Carlos Bolsonaro relata crise de azia do pai e anexa foto a pedido ao STF
Aline Drumond - Estágio DM
Publicado em 12 de janeiro de 2026 às 14:02 | Atualizado há 5 meses
Carlos Bolsonaro divulgou a foto ao relatar agravamento do estado de saúde do pai | Foto: Reprodução redes sociais/ REUTERS/Mateus Bonomi
O vereador Carlos Bolsonaro (PL) divulgou no último domingo (11) uma carta na qual afirma que o estado de saúde do ex-presidente Jair Bolsonaro teria piorado durante o período em que ele permanece preso. De acordo com o parlamentar, foi necessário chamar um médico até a unidade prisional após o ex-presidente apresentar crises frequentes de soluços, que evoluíram para um quadro contínuo de azia.
Segundo Carlos, os sintomas têm dificultado a alimentação e o descanso de Jair Bolsonaro. “O médico do meu pai foi acionado hoje, domingo, 11 de janeiro de 2026, na prisão, depois de sermos informados de que as crises persistentes de soluços evoluíram para uma azia constante, impedindo-o de se alimentar de forma adequada e de dormir”, escreveu.
Na carta, o vereador também relata que o ex-presidente estaria enfrentando um forte impacto emocional. Ele afirma que o quadro psicológico foi agravado pelo fato de Bolsonaro permanecer isolado em uma cela solitária. “É visível o grave abalo psicológico que ele sofre, intensificado pela permanência sozinho na solitária”, destacou.
Carlos Bolsonaro informou ainda que a defesa do ex-presidente protocolou um novo pedido de prisão domiciliar de caráter humanitário no Supremo Tribunal Federal (STF). Conforme o vereador, a solicitação foi apresentada neste fim de semana, mas ainda não havia sido analisada pela Corte até a divulgação da carta.

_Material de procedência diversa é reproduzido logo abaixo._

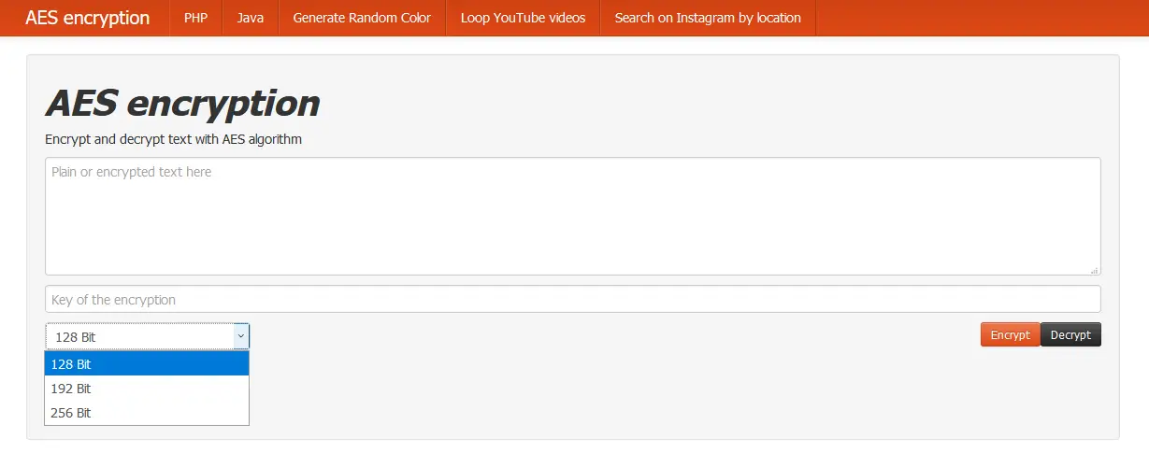The image size is (1149, 453).
Task: Choose 192 Bit key size option
Action: (147, 388)
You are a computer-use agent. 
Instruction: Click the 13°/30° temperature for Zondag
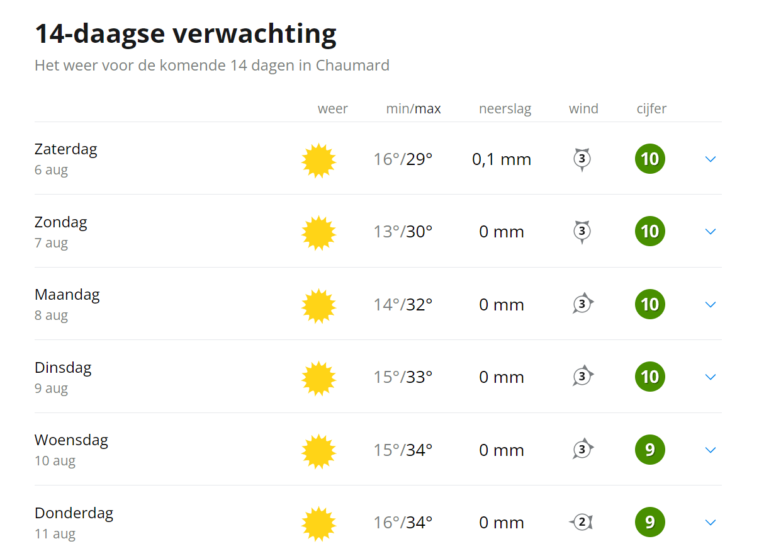point(403,232)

O parlamentar mencionou também a inclusão de uma imagem anexada ao pedido, que, segundo ele, retrata Jair Bolsonaro em condições delicadas de saúde. Carlos afirmou que a foto mostra o ex-presidente enfrentando crises intensas de vômito, que ele atribui às sequelas do atentado a faca sofrido em 2018, novamente associando o ataque a um “antigo militante do PSOL”.
No texto, Carlos Bolsonaro contesta as condenações que resultaram na pena de 27 anos de prisão do ex-presidente. Ele cita os crimes pelos quais Jair Bolsonaro foi condenado, entre eles destruição de patrimônio, destruição de patrimônio tombado, organização criminosa armada, golpe de Estado e abolição violenta do Estado Democrático de Direito.

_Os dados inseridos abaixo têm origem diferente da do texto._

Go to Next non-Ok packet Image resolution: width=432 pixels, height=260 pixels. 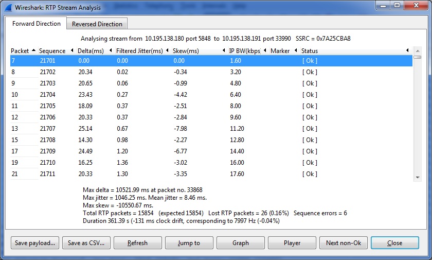(343, 243)
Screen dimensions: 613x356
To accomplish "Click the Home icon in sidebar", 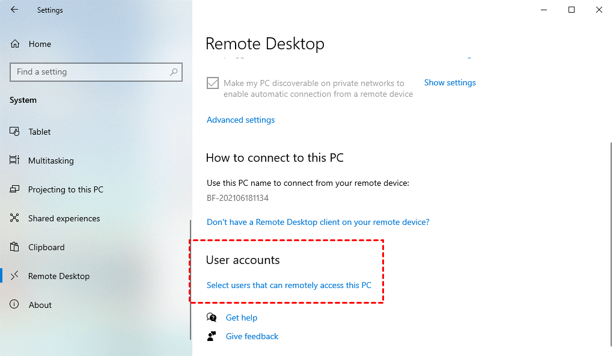I will 16,44.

Ao abordar os atos de 8 de janeiro, o vereador afirma que Jair Bolsonaro não estava no Brasil na data. “Jair Bolsonaro encontrava-se em Orlando, nos Estados Unidos. Não estava na Praça dos Três Poderes e, portanto, não destruiu absolutamente nada”, escreveu. Sobre a acusação de organização criminosa armada, Carlos argumentou que nenhuma arma teria sido apreendida naquele dia e classificou os acontecimentos como uma manifestação sem participação ou liderança do ex-presidente.
Carlos Bolsonaro também criticou as condenações relacionadas à tentativa de golpe de Estado. Segundo ele, não haveria como caracterizar golpe sem atos concretos de execução. “Não existe golpe sem ato executório. Não se dá golpe em um domingo, contra prédios públicos vazios”, afirmou. O vereador ainda apontou o que considera uma contradição nas decisões judiciais, ao afirmar que participantes dos atos foram condenados sob a tese de crime de multidão, sem liderança definida, enquanto Jair Bolsonaro teria sido responsabilizado como líder, mesmo estando fora do país no momento dos acontecimentos.